Monday, July 2, 2012

Pasta with Fresh Tomato Sauce

This is a classic from our childhood, modified just a little. The basic idea is that sometimes it's so hot that you don't want to cook any more than to boil some pasta, and if you have some tomatoes (regular or cherry or grape), you're most of the way there.  I made this on a hotter-than-hell type day just after I got done running a week long summer chamber music festival, and these were grape tomatoes leftover from our opening orientation crudite platter.  I had been so busy planning SICPP for so long (there's my excuse for the 2+ months since our last blog post!) that there was practically nothing else in my house to eat... this kind of turn-practically-nothing-into-something dish is my favorite way to cook.  Makes a great cold leftover meal too.
1 pound dried pasta (pieces work best)
1/3 cup extra virgin olive oil
2 pints grape or cherry tomatoes, or 2 pounds regular tomatoes
2 cloves garlic
fresh basil (if possible), sliced into ribbons, OR fresh parsley (if you have it), chopped
1/2+ cup grated parmigiano (plus more for serving)
zest and juice of 1 lemon (optional)


Set a big pot of water to boil for the pasta. Have 3 tablespoons of salt ready to throw in there when it comes to a boil.

In a microwave safe glass bowl large enough to fit a pound of cooked pasta, combine the good quality extra virgin olive oil and the garlic, which you can either press through a garlic press, chop small, or mash to a paste with some coarse salt and the side of your knife. Microwave for 1 minute.

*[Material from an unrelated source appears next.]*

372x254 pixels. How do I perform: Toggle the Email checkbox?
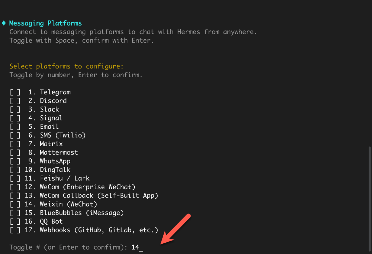[x=15, y=127]
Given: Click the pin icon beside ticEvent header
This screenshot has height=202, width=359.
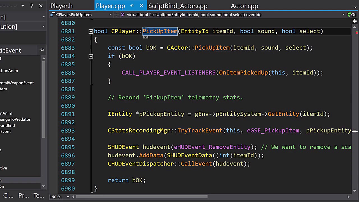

If you're using grape or cherry tomatoes, all you have to do is slice them in half, and add them to the warm garlic oil. If you're using whole tomatoes, it's good to cut them in half around the equator and squeeze out the seeds before dicing them and adding them to the oil (if you want an extra layer of fussiness, as some in my family are inclined towards, you can peel big tomatoes). Add salt and pepper to taste, and the lemon zest and juice if you want it. If you have time, it's great to leave this to marinate ("to let the flavors marry" as our dad likes to say), but if you're in a hurry, it's not necessary.

Stir in the grated cheese (if you have the patience to use the fine grating side of your cheese grater, that's best for this, but microplane grating will do - just be sure that if you're measuring 1/2 cup, you pack it in to measure it (microplaning makes billowy piles of cheese that look like more than they really are).

Cook your pasta (salting the water once it comes to the boil), drain it well, and throw it into the bowl with the tomatoes/olive oil/cheese etc. Throw your fresh basil or parsley on top, toss around to combine, and serve, with extra cheese if you like.  Confession - I didn't have any fresh herbs, and was too tired to go to the store, and used a dried Italian Seasoning mix - it wasn't bad, but FRESH BASIL IS THE BEST, BELIEVE ME.

pasta with fresh tomato sauce

VARIATIONS: throw some broccoli florets or cut up green beans in with the pasta for the last 4-5 minutes of cooking; throw some green peas into the pasta water right before draining; add some chopped up leftover cooked chicken or some chickpeas for extra protein; when tossing in the herbs at the end, add some fresh arugula or spinach; add some drained capers and/or chopped briny olives, and swap the parmigiano for feta or ricotta salata.



  2. This recipe you posted is not from your childhood. In the recipe from your childhood, lemon juice is mandatory. Unless you want to use red wine vinegar. You MUST have an acid. Tomatoes in oil is too oily. I hope you got away with it.

    Guess who.

  3. Ha Dad! But my husband hates vinegar and lemon! And tomatoes are a little tiny bit acidic, so if there's the right proportion of tomato to oil, it's ok. It was a little oily... but it was good anyway. thank you for inventing such a delicious pasta sauce, Dad!